In the Trenches of the Solar–Stellar Connection. VI. Total EclipSS

Abstract

Abstract The Ecliptic poles Stellar Survey (EclipSS; 2018–2019) collected Hubble Space Telescope/Cosmic Origins Spectrograph (COS) 1150–1420 Å spectra of 49 FGK dwarfs at high ecliptic latitudes. These regions are favored by the scanning programs of the Transiting Exoplanet Survey Satellite (TESS; high-precision optical light curves) and Extended Roentgen Survey with an Imaging Telescope Array (eROSITA; repeated X-ray visits over half a decade), which can provide vital ancillary support in the exploration of high-energy “stellar activity.” The present study is a follow-on, focused on new Chandra/High Resolution Camera 0.1–2.4 keV X-ray pointings, COS 1340–1720 Å spectra, and TESS photometry of the 10 most active EclipSS members, but also including archival X-ray and far-ultraviolet (FUV) observations of 13 representative solar neighborhood FGK dwarfs, together with high-energy irradiances of the Sun, for context. The EclipSS dK+dM binary HD 41004 proved exceptional. The unexpectedly short TESS period (1.3 days) appears to be associated with the red dwarf secondary, possibly about to engulf a close-orbiting brown-dwarf companion.

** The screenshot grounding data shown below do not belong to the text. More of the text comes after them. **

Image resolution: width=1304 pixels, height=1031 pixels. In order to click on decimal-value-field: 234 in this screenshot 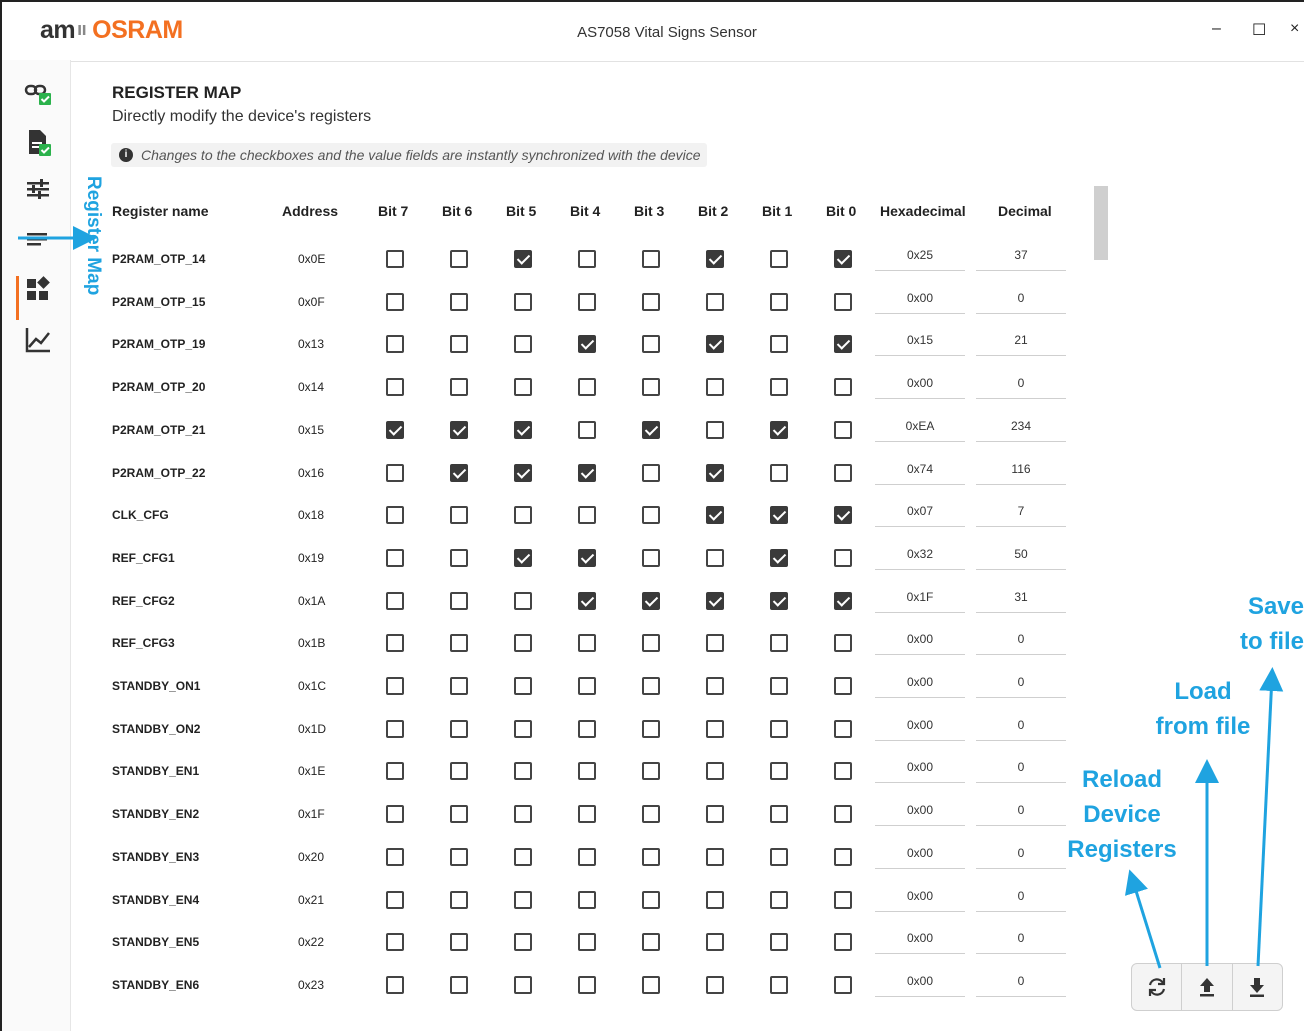, I will do `click(1021, 428)`.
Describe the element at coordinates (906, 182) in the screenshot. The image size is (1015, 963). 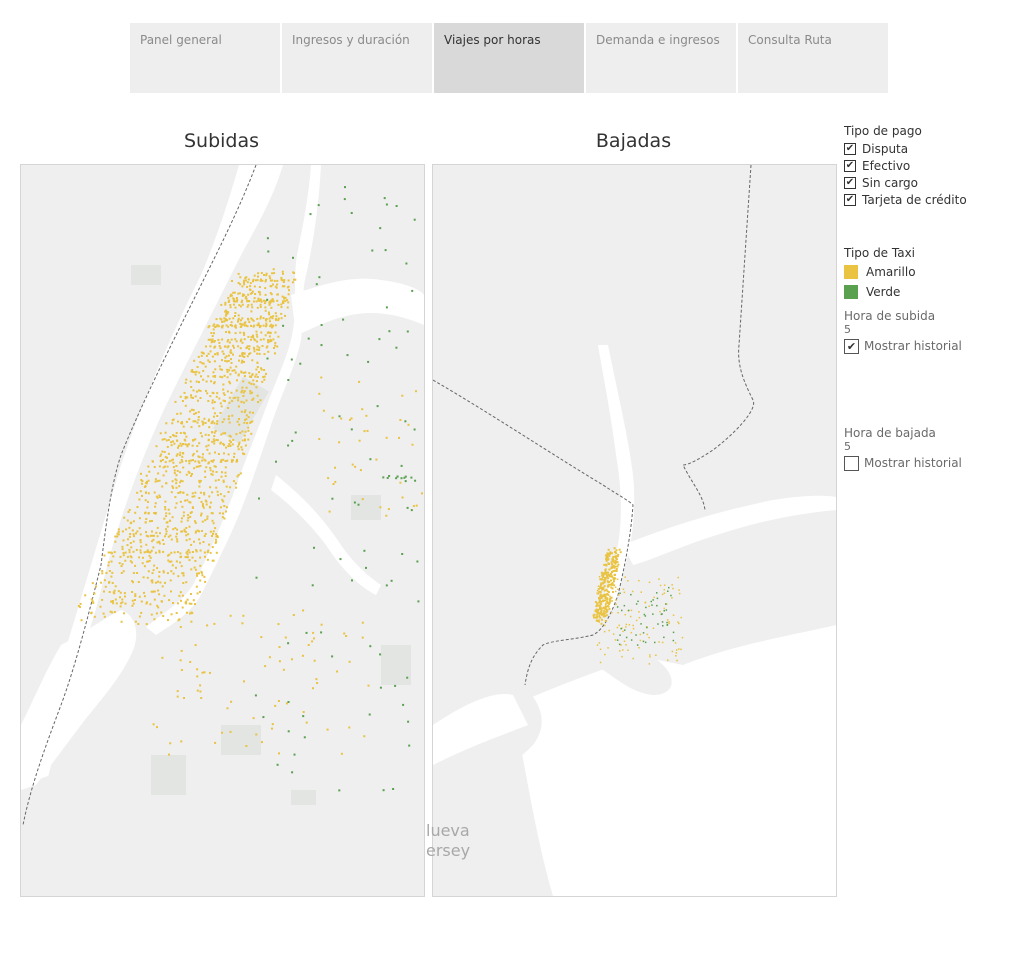
I see `payment-option-sin-cargo: ✔ Sin cargo` at that location.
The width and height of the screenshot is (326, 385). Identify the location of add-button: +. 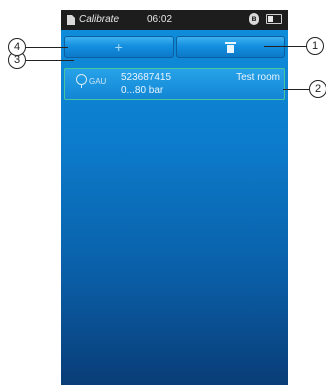
(119, 47).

The current study describes the emission-line profiles of a high-resolution subset of the full sample, finding the non-Gaussian line shapes (sharper peaks, broader wings) and redshifts of T ∼ 105 K features to be remarkably independent of activity; quantifies X-ray and FUV “variability bias” based on several multiple-epoch campaigns; builds enhanced flux–flux diagrams (e.g., X-rays versus C iv); and constructs an “XUV” proxy flux, representing the total coronal radiative loss, to test models of the convective turnover time, τ c. The associated Rossby number, Ro, is closely aligned to terrestrial and cosmic magnetic dynamo theories, and offers the prospect of a one-parameter description of stellar high-energy activity (relevant, for example, to host-star ionizing fluxes impacting exoplanets).